第20話 sideアリア 医務室にて

 コロシアムは戦うための場所だ。

 怪我人が出ることを前提としており、ゆえに当然、医務室が完備されている。

 アリアは医務室のベッドで目を覚ました。

 反射的に首筋に触れる。

 決勝戦で、レイナードの双剣にそこを押しつけた。こうして試合が終わってから思い返すと、まるで正気とは思えない行いだった。よく命が無事だったなと、今更ながら震えてくる。

 しかし両断は免れたにしても、皮が切れ、肉に達する傷が左右にあったはず。現にドレスが血で染まっている。

 なのに傷が消えている。跡すら残っていない。


「気がついたか、アリア」


「お父様……」


 医務室にはアリアの父親もいた。

 心配そうに見下ろしてくる。親にこんな顔をさせてはいけないと分かっている。けれど、生き方を変えるつもりはない。武に生きる。剣に命を捧げる。

 それを変えるつもりはないのだが――。


「お父様。アリアは初恋をしたようです」


「見ていた。剣術にしか興味がなかった娘が異性に興味を持つ。喜ばしいことだ。しかし父の視線があるところで男に接吻をするな。血圧があがる」


「欲望を抑さえられませんでした。恥じ入っております。ですが後悔の気持ちは湧いてきません」


「少しくらいは後悔して欲しいものだ……」


「それで私の初恋の相手は? レイナードくんはどこに?」


「決勝が終わったあと、その足でお前をここに運び込み、帰ってしまったらしい」


「それは寂しい。ですがレイナードくんはウォンバード男爵家の人間なのですよね? 所在が分かっているなら、こちらから押しかけます」


「……好きにするがいい。お前は王女だが、王族として振る舞って欲しいとは思わん。家名に傷をつけるのだけは避けて欲しいが、それ以外は自由だ」


 王女、とアリアの父親は言った。

 それは比喩ではない。

 なぜなら彼は、この国の国王アルバイン・ヴォルニカである。

 アリアは国王と王妃のあいだに生まれた、真っ当な王女だ。隠し子の類いではない。

 だが、その性格ゆえ社交界には絶望的に向かず、政略結婚させようにも「くだらぬ男は斬る」と叫ぶ始末。


 親不孝な娘だという自覚はある。

 とはいえ「生きていさえすればいい」という最低限の言いつけだけは守っている。親より先に死ぬのだけはアリアといえど避けたいところだ。

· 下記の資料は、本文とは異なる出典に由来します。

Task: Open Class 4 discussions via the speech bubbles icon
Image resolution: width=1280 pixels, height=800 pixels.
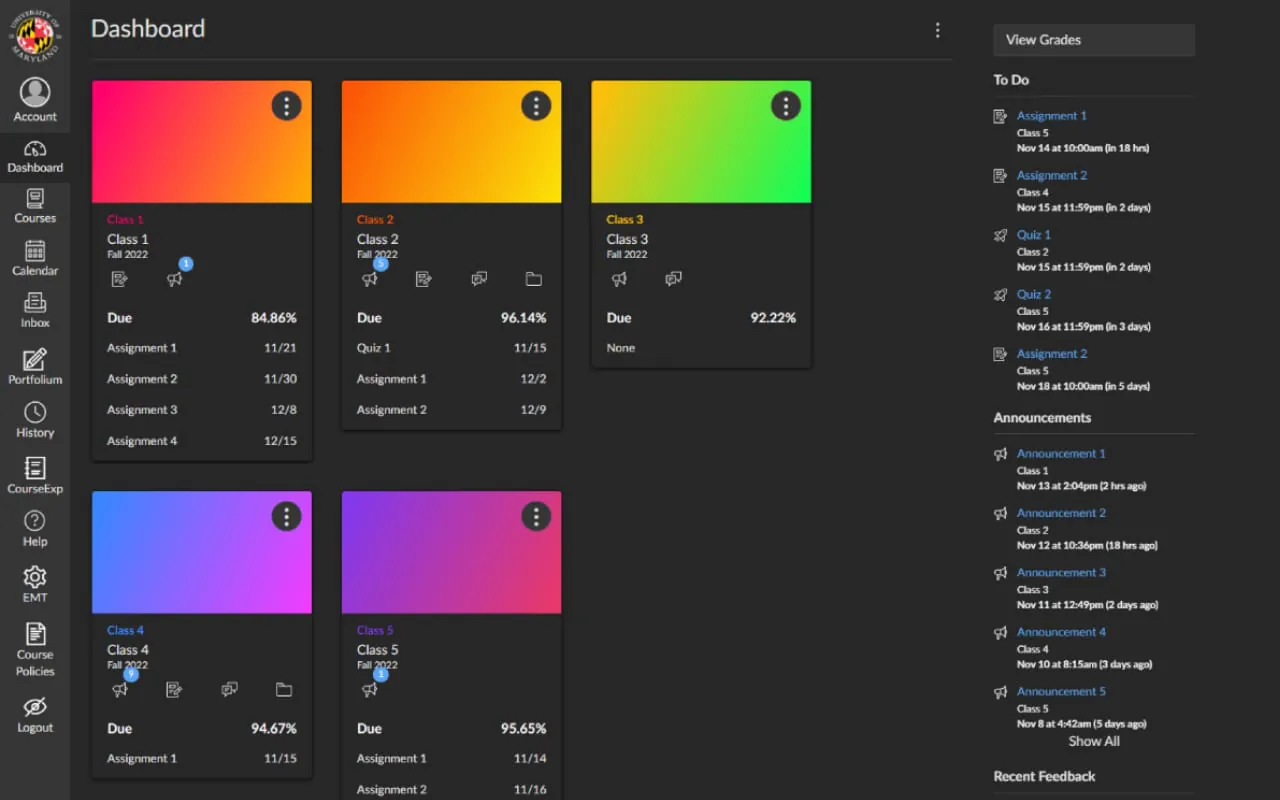Action: pos(229,689)
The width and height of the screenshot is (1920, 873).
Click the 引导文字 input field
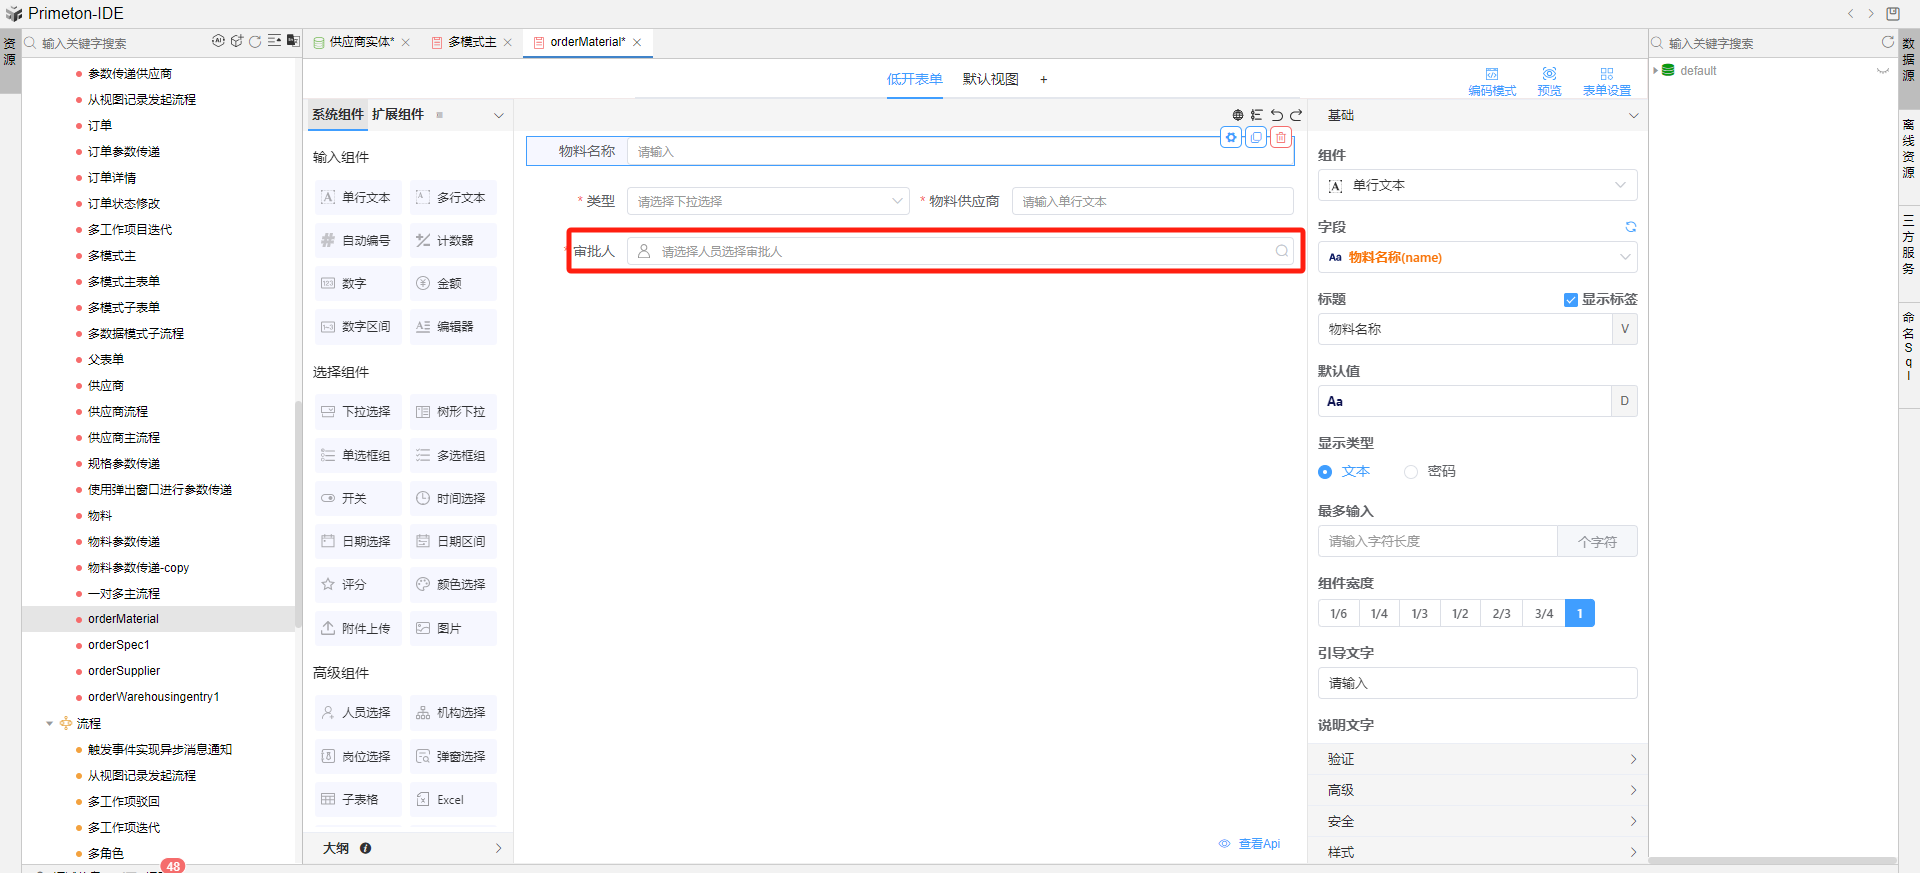(x=1477, y=683)
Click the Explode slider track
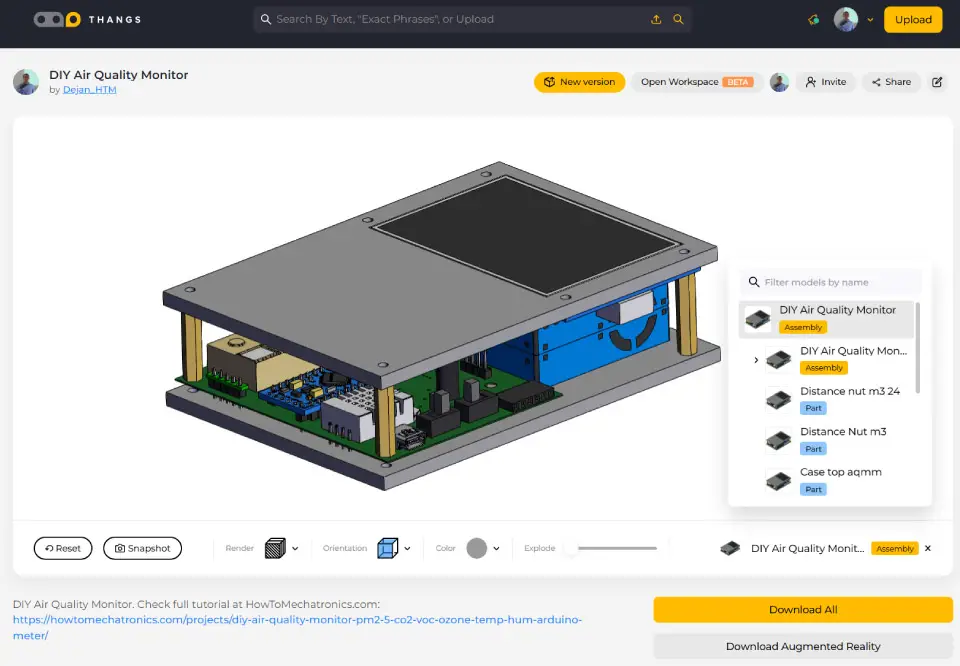960x666 pixels. point(615,548)
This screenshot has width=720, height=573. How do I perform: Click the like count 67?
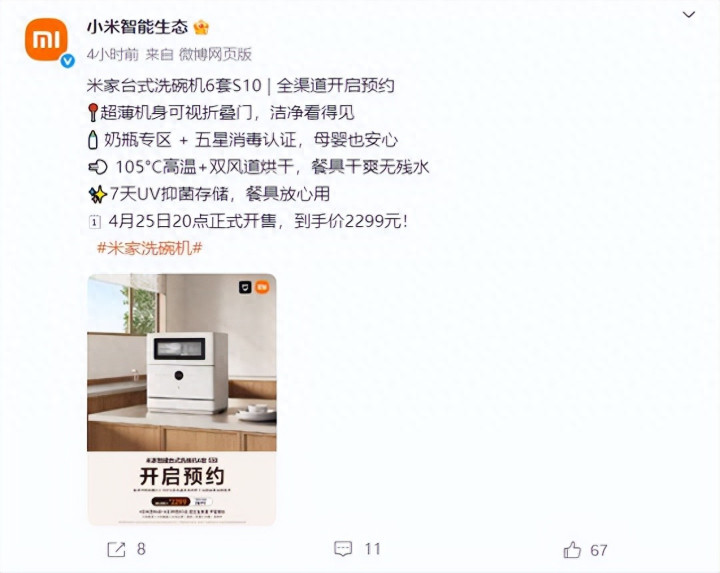599,550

 だが決勝戦で、我を忘れて首を刃に押しつける愚行をしてしまった。接吻は後悔していないが、命を粗末にしかけたのは後悔しなければ。


「……ところで決勝が終わってから、どれほどの時間が経ったのですか?」


「まだ一時間程度だ」


「なのに傷跡がない……どんなポーションを使えば、これほど治りがよくなるのですか?」


「ポーションも塗り薬も使っていない。お前は治療など受けていない。医務室に運び込まれた時点で無傷だったという」


「するとレイナードくんが治してくれたのでしょうか」


「それしか考えられない。アリアよ。お前の首から流れる血を見て、余がどれだけ動転したか分かるか? 刃が深々とめり込んでいく光景、自分では見えなかっただろう。どんな高級ポーションを使っても傷跡が残るかもしれないと思った。場所が場所だけに服で隠すのも難しい。まだ十七歳の娘に、消えない傷跡が刻まれるなど、親として耐えがたいことだ。だがレイナードという少年は、お前を無傷で帰してくれた。彼は有能なんて言葉で語れる人間ではない。半端な男とは付き合いたくないというお前の信念、今となっては正しかったように思える。彼の血を王家に加えるのは、国のためにもなるだろう」


「私が惚れた相手を認めてくださりありがとうございます。ですが彼の家は男爵。王女と結婚するには格下すぎませんか?」


「ふん。家の格など気にしていないくせに」


「これでも一応、父上の立場を考えてはいるのですよ」


「考えた上で無視するからタチが悪い。そして案ずるな。レイナードは男爵家の長男だが、あの品性に欠けるご婦人が言っていたように正嫡ではない。あの様子では近いうちに家を出るだろう。現に今日の大会も、ウォンバードの姓を名乗っていなかった。いや、もしかしたら、あのご婦人が自らレイナードを追い出すかもしれんな。家を追い出されたレイナードに新しい姓と爵位を与えても、ウォンバード男爵家から文句を言われる筋合いはない」


「なるほど。とはいえ爵位を与えるには、それなりの理由が必要でしょう?」


「どうせすぐ、それに値するなにかをしでかすだろう?」


「確かに」


 アリアは苦笑する。

 そうだ、自分が惚れた男だ。彼自身にそのつもりがなくても、ただ生きているだけで貴族になるだろう。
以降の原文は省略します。